A lot of us here are very experienced or long-time orchid growers. So this is just a friendly sharing and discussion of information. We just pick and filter what we need to make sure our orchids stay healthy in our growing areas.


----------



## southernbelle (Oct 28, 2020)

SouthPark said:


> I use 100% scoria for my catts (and paphs and phrags and sarco and spathoglottis, vanda, encyclia, oncid, sedirea, dend and angraecum and a phal) in the tropics. I don't ever repot unless the plant runs out of room. And although I don't have as many orchids as a lot of growers ----- I haven't encountered bulb rot for a few decades of growing orchids. I haven't even had an orchid die over this time or run into bulb/root issues - except for a spider-mite related leaf rot on a baby paph, which was eventually cured with copper spray (stopped the rots right in its tracks).
> 
> And I only apply fertiliser (relatively weak fertilise) once a month. And also I do the weak mag-cal once a month. First day of the month, I do the weak fertilising. Then 2 weeks into the month ---- the mag-cal. All the rest of the time is just using a garden pump sprayer with nozzle to water the orchids.
> 
> ...


Perhaps I need to clarify. I only repot when the new bulb(s) are crowded against the edge of the pot or are growing over the edge. But for me, that is 1-2 years.


----------



## SouthPark (Oct 28, 2020)

Thanks SB for sharing details of your procedure too.


----------



## DrLeslieEe (Oct 29, 2020)

Based on your answers, and since you grow indoors like me, I can share what my experiences are from growing Cattleyas over the last two decades (in sweat and tears).
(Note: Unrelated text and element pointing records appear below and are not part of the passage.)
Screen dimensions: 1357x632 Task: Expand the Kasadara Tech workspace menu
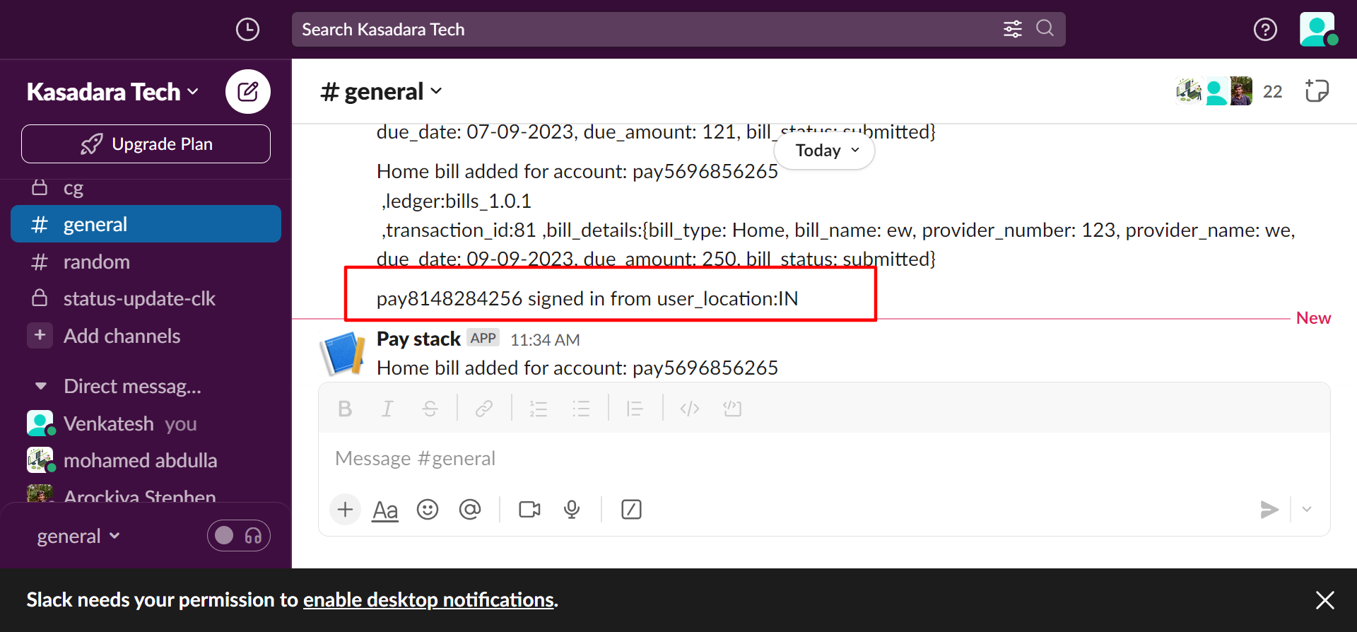click(113, 92)
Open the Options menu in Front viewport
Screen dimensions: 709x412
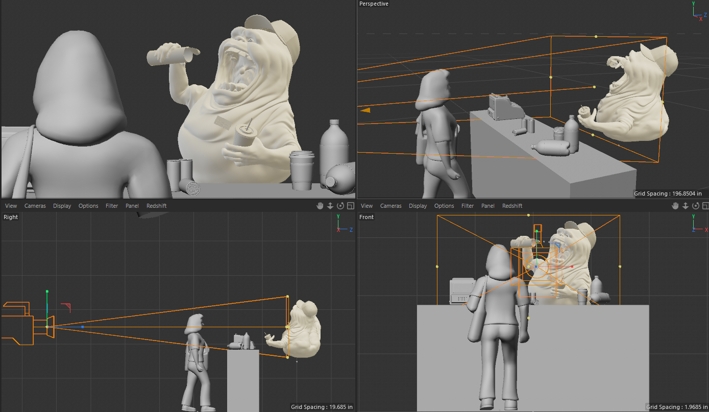coord(444,206)
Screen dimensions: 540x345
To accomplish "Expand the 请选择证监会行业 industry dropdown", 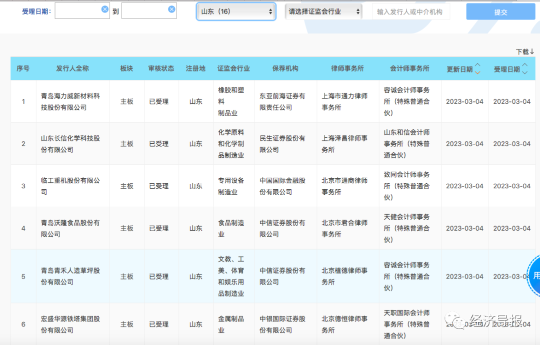I will tap(324, 11).
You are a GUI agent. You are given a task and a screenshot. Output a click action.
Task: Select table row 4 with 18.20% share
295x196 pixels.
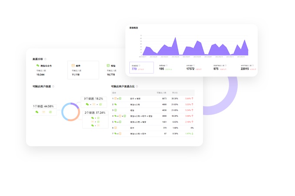pos(153,116)

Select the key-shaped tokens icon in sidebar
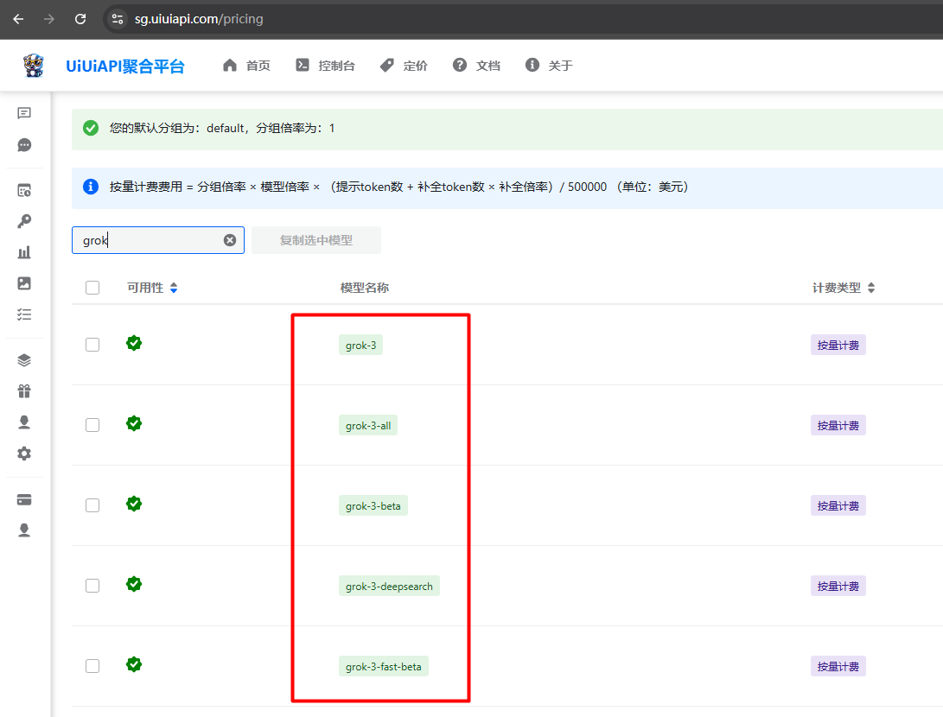click(25, 220)
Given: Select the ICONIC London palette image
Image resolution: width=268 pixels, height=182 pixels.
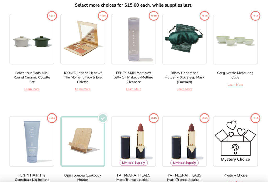Looking at the screenshot, I should (x=83, y=39).
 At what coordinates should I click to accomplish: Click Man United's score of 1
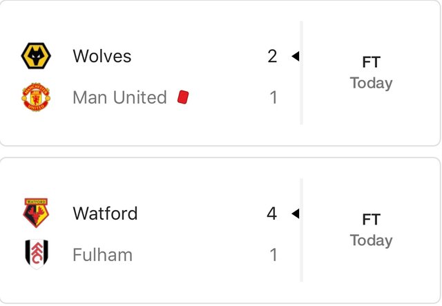pyautogui.click(x=273, y=97)
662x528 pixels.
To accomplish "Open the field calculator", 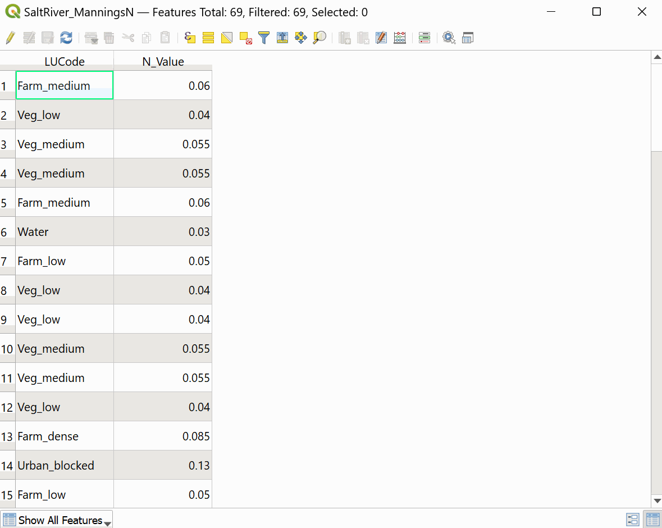I will pos(400,38).
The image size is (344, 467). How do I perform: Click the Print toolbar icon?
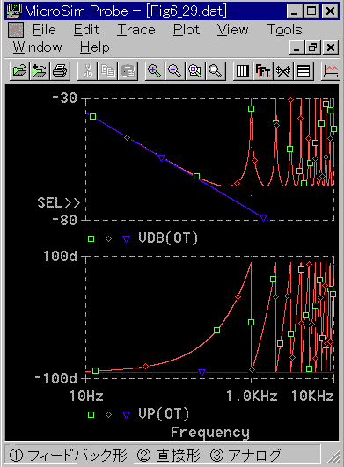[x=61, y=71]
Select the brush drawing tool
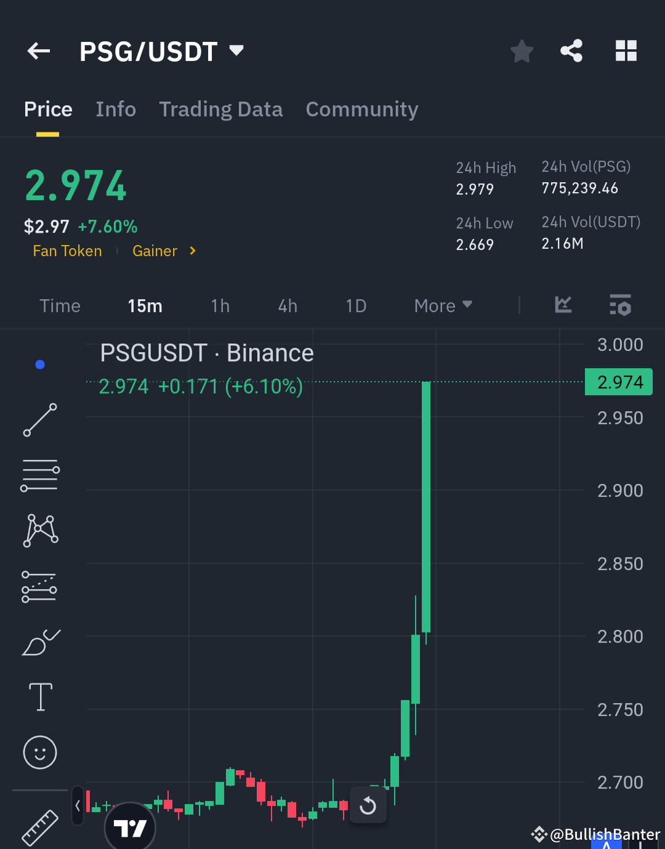Viewport: 665px width, 849px height. click(x=39, y=642)
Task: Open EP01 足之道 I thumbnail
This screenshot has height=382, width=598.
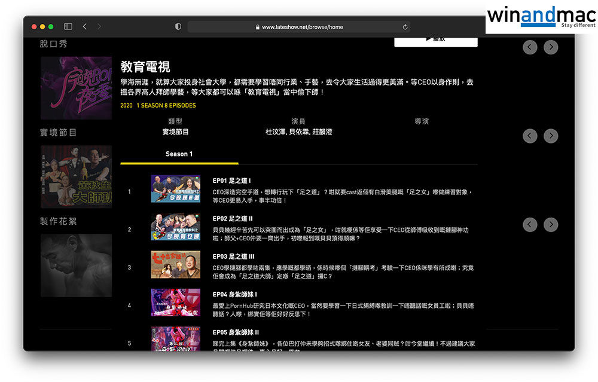Action: (175, 189)
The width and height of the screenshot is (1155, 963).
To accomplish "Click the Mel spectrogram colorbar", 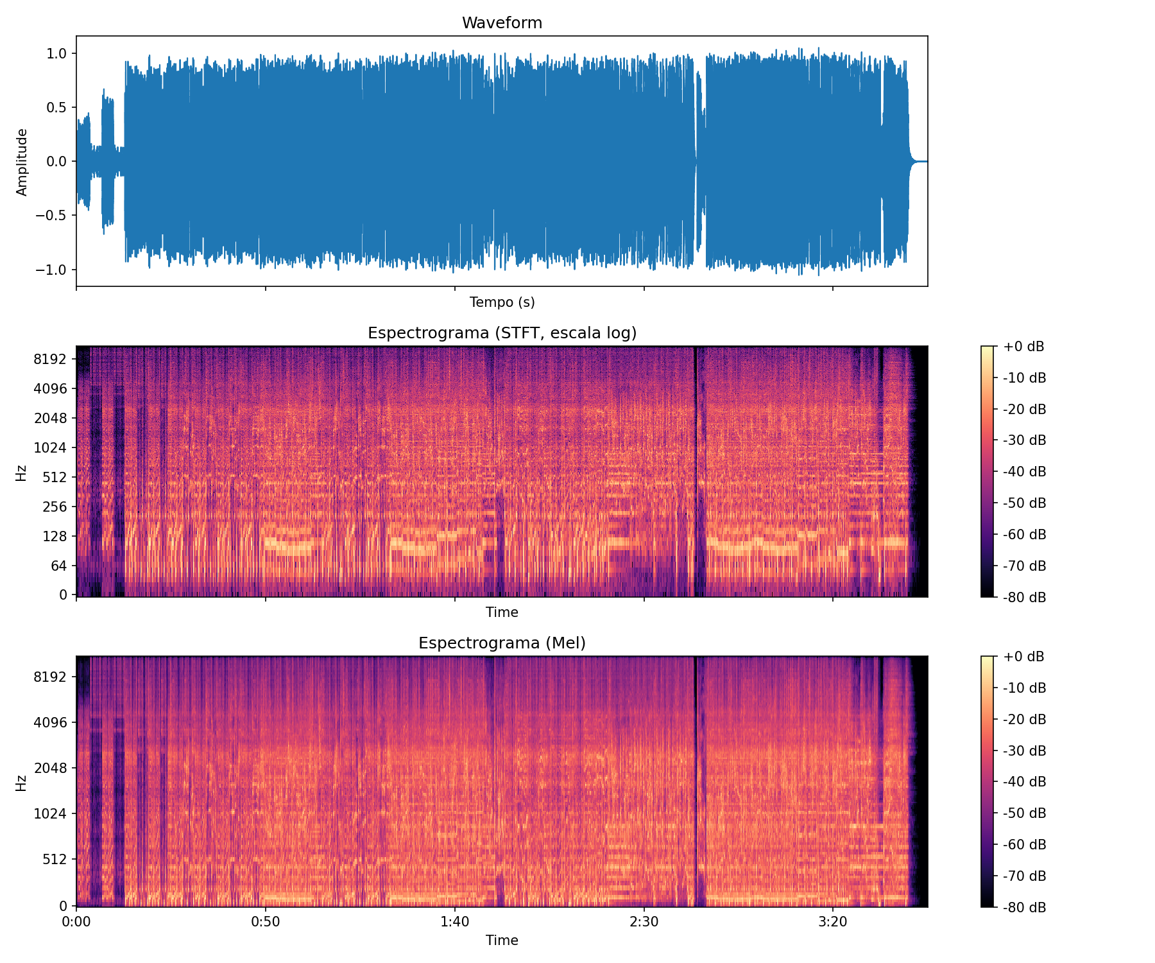I will 987,781.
I find that cattleyas will grow well in any medium up to 2 years, when the mix starts getting too acidic. The orchiata has a tendency to do this, particularly if flushing is not in your regiment. I agree with SB to include perlite and activated charcoal into the mix (as I do in ratios of 3-2-1). This will keep the pH more adaptable to the roots. Do checked the pH of the outflow as well as the pH of the water/fertilizer trends (ideal range is 5.8-6.2 +/- 1 pH). Sadly, I didn't do this for years and my pH was 4-5 with the fertilizers and I was killing roots (even though I use RO water). My plants went downhill and suffered all ailments (from rot to root loss). Once I remediated the media and pH, all was well and roots grew like crazy.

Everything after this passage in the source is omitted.